Bawaslu Tabanan Dorong Pengawasan Partisipatif Digital Hadapi Arus Informasi Cepat
|
Tabanan, Bawaslu Kabupaten Tabanan terus memperkuat kapasitas masyarakat dalam mengawal demokrasi melalui Diskusi Tatap Muka Pendidikan Pengawas Partisipatif (P2P) Tahun 2026 yang digelar di WR. CS Bedha, Tabanan, Selasa (2/6/2026). Kegiatan ini menjadi bagian dari strategi Bawaslu Tabanan untuk membangun budaya pengawasan partisipatif yang adaptif terhadap perkembangan teknologi dan dinamika informasi digital.
Dalam sesi diskusi, Anggota Bawaslu Kabupaten Tabanan Ni Putu Ayu Winariati hadir sebagai narasumber dengan materi Pengembangan Gerakan Partisipatif dan Pengawasan Partisipatif Berbasis Digital.
Winariati menegaskan bahwa masih terdapat anggapan keliru di masyarakat yang menganggap pengawasan hanya dilakukan saat tahapan Pemilu berlangsung.
“Pengawasan tidak hanya dilakukan saat tahapan Pemilu berlangsung.
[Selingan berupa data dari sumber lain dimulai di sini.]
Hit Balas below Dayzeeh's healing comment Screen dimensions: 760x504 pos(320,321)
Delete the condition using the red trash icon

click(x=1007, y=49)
Ada tiga siklus yang perlu mendapat perhatian bersama, yaitu pre-election, election, dan post-election. Karena itu, partisipasi masyarakat perlu dibangun secara berkelanjutan,” ujarnya.
Lebih lanjut, Winariati mengingatkan peserta mengenai tantangan besar di era digital, khususnya terkait derasnya arus informasi yang beredar di berbagai platform media sosial. Menurutnya, kemampuan masyarakat untuk mendeteksi dan memverifikasi informasi secara mandiri menjadi kompetensi yang semakin penting dalam mendukung pengawasan partisipatif.
Diskusi berlangsung dinamis dan interaktif. Selain pemaparan materi, Bawaslu Kabupaten Tabanan juga menghadirkan permainan edukatif (games) yang melibatkan peserta secara aktif. Suasana yang cair dan komunikatif mendorong lahirnya beragam perspektif serta memperkuat pemahaman peserta terkait pentingnya pengawasan partisipatif.